#### [Instructions for the task]
Set down, exactly as written, the lines from the top of the data to the line that holds "You are a computer-use", and omit the pictures.

#### [Input data]
__________
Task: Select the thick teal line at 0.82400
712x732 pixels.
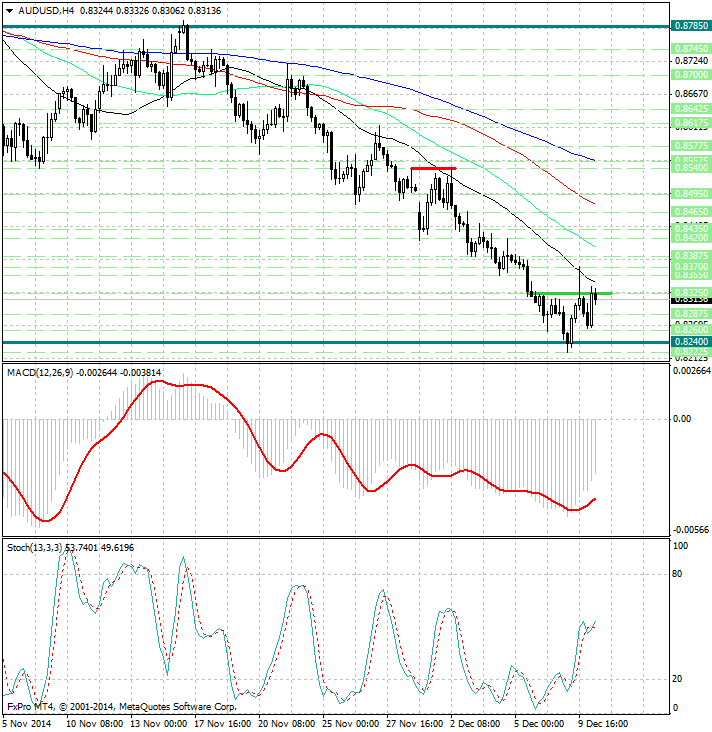Action: click(x=300, y=342)
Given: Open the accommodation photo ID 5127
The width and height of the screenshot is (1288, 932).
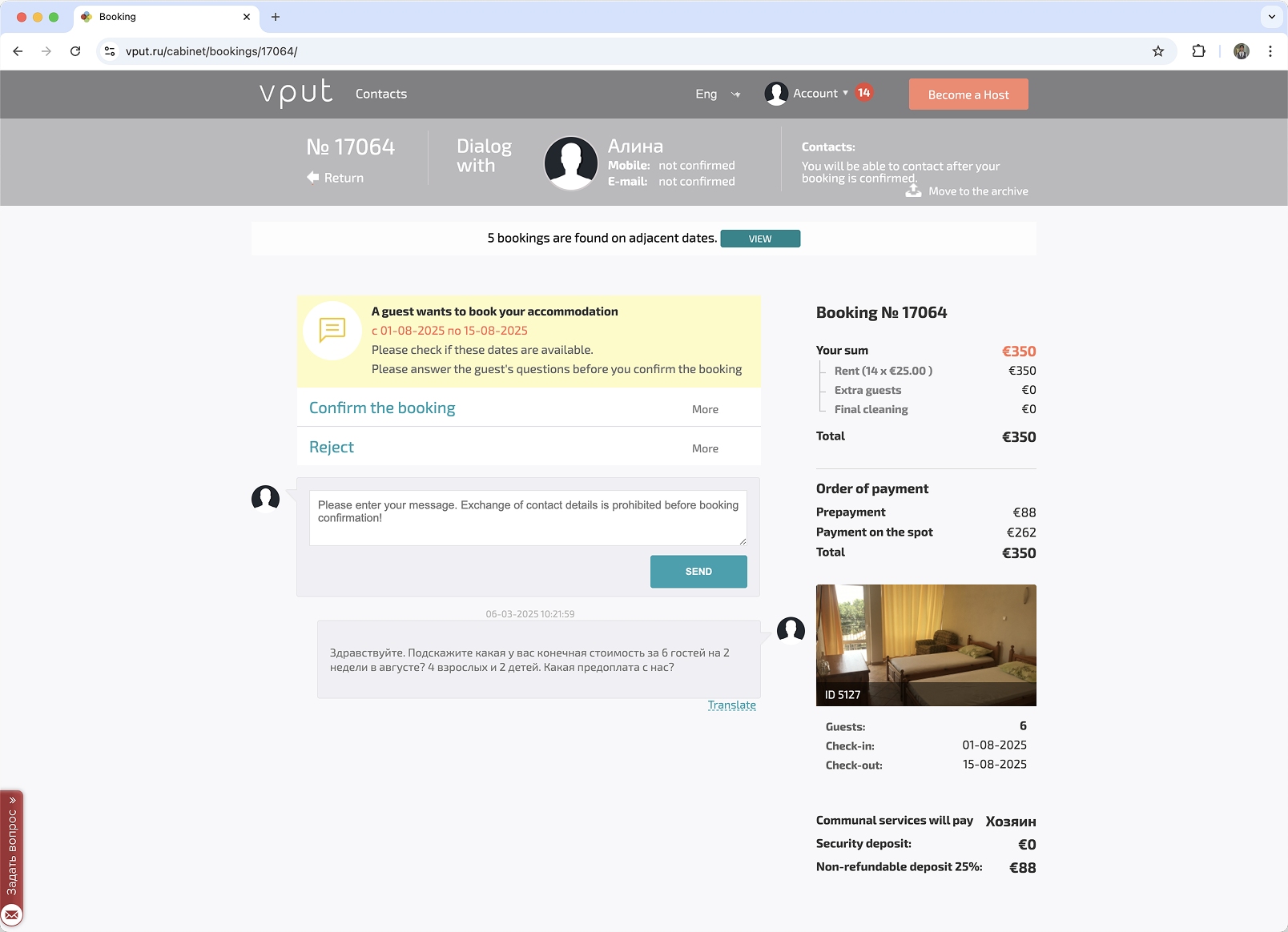Looking at the screenshot, I should [x=925, y=645].
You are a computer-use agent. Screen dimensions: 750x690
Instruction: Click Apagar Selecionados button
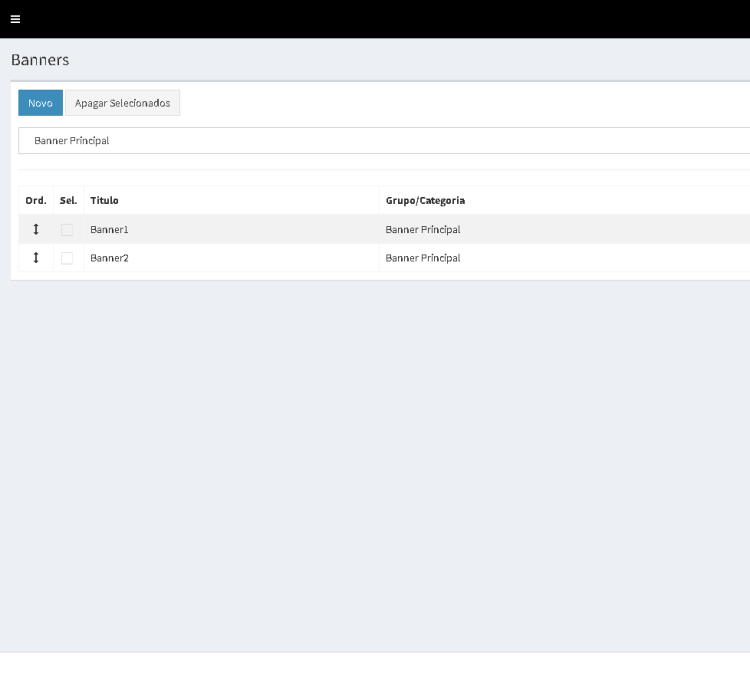click(x=122, y=103)
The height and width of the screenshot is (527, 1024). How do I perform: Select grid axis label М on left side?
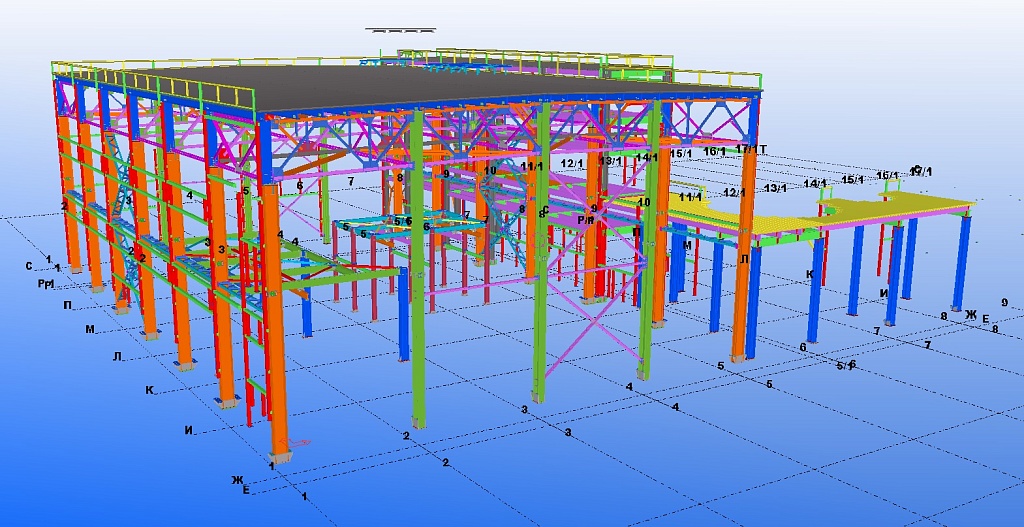(90, 329)
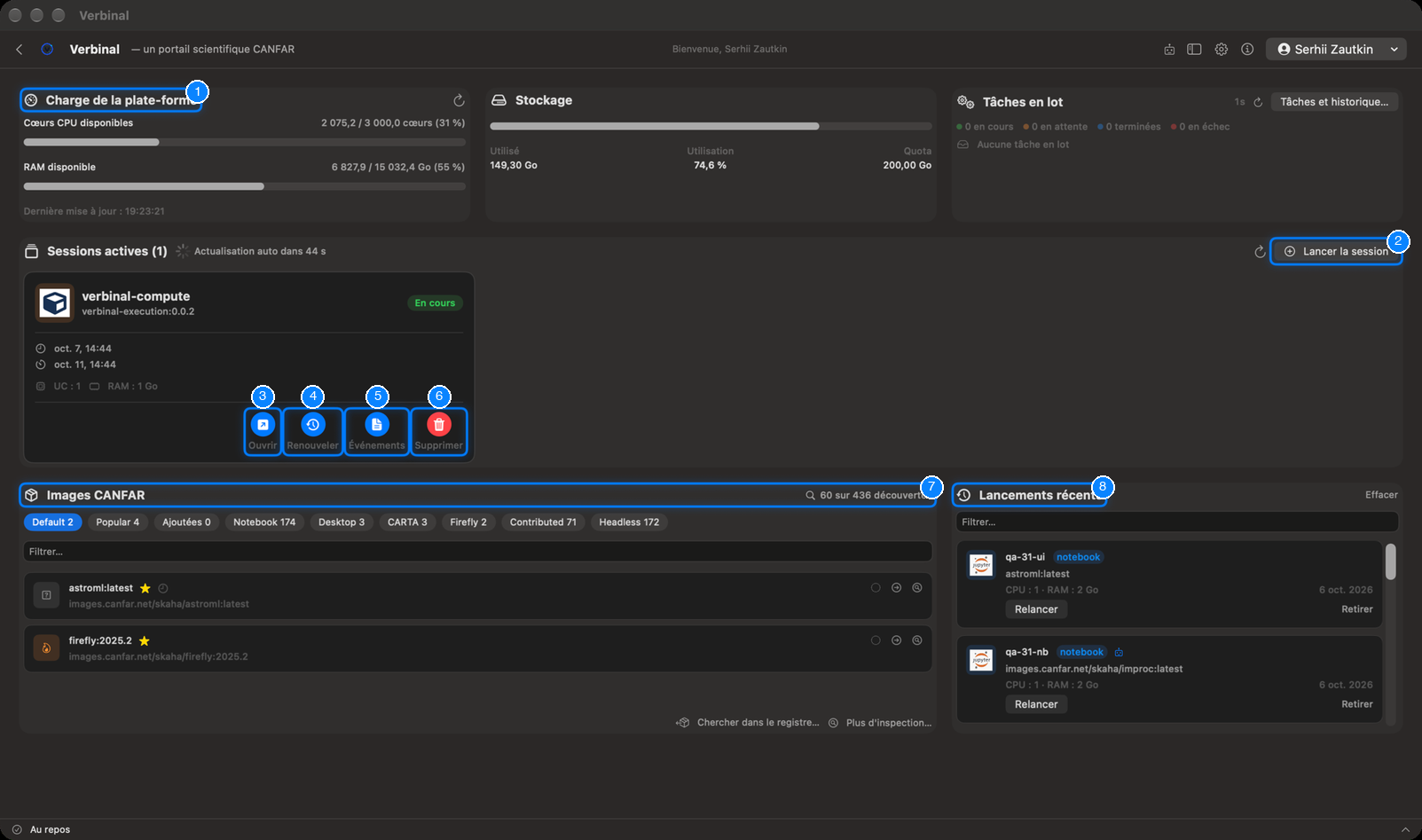Toggle favorite star on astroml:latest
Image resolution: width=1422 pixels, height=840 pixels.
(145, 588)
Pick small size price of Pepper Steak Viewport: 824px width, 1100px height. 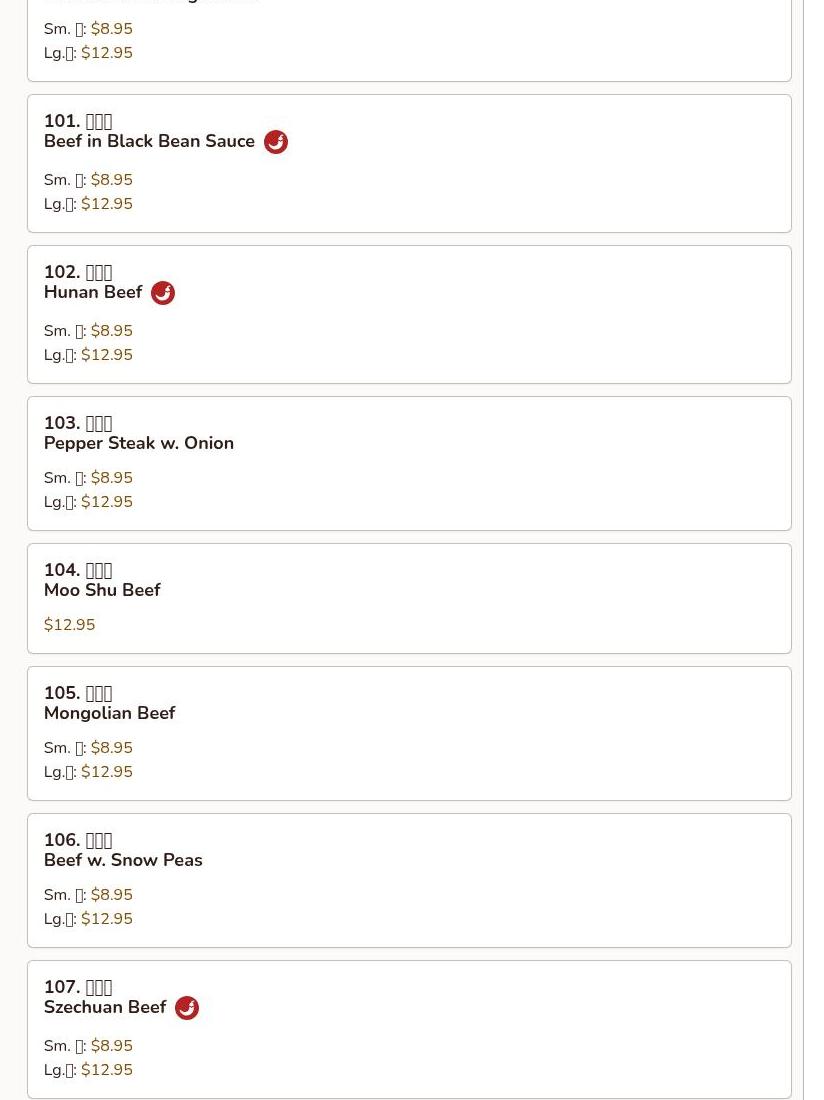[111, 478]
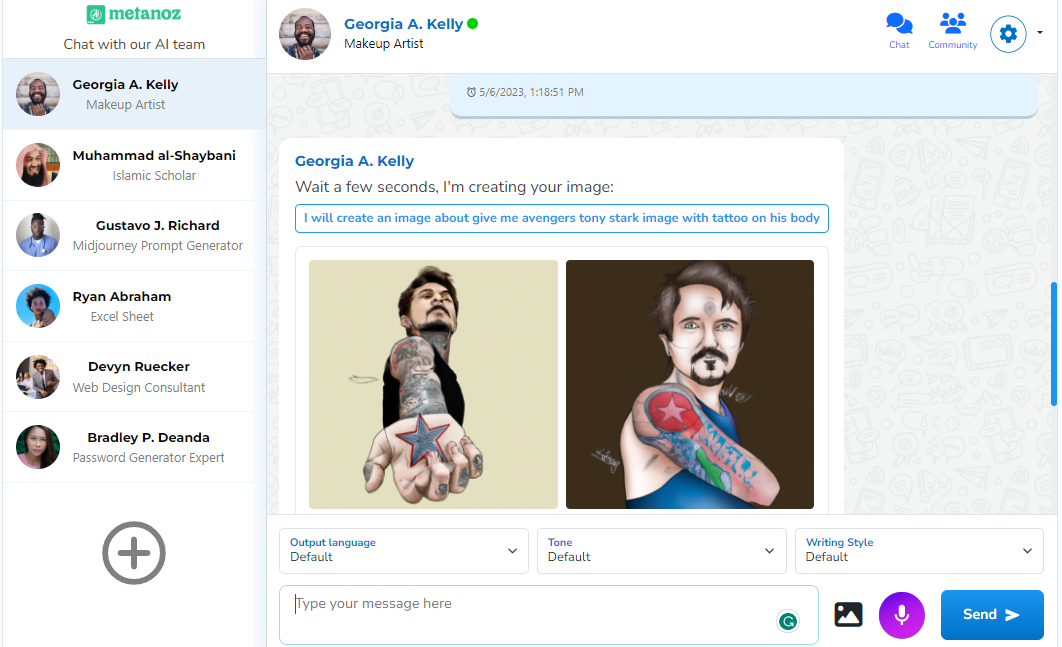Start voice input with microphone button

pyautogui.click(x=901, y=614)
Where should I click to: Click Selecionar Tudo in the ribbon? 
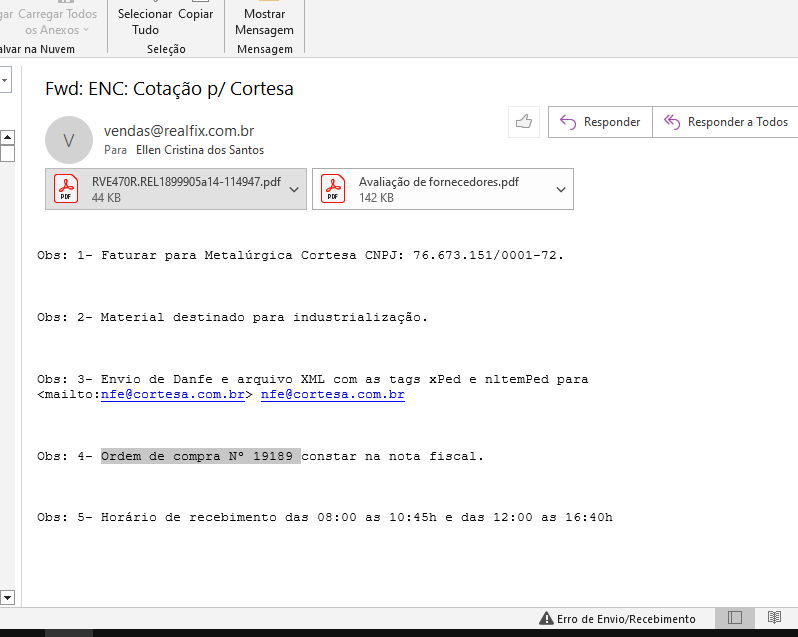coord(145,22)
__________
#### [Written answer]
Task: Select the thick teal line at 0.82400
712x732 pixels.
Action: click(x=300, y=342)
Given: Open the accommodation photo ID 5127
The width and height of the screenshot is (1288, 932).
Looking at the screenshot, I should [x=925, y=645].
You are a computer-use agent. Screen dimensions: 750x690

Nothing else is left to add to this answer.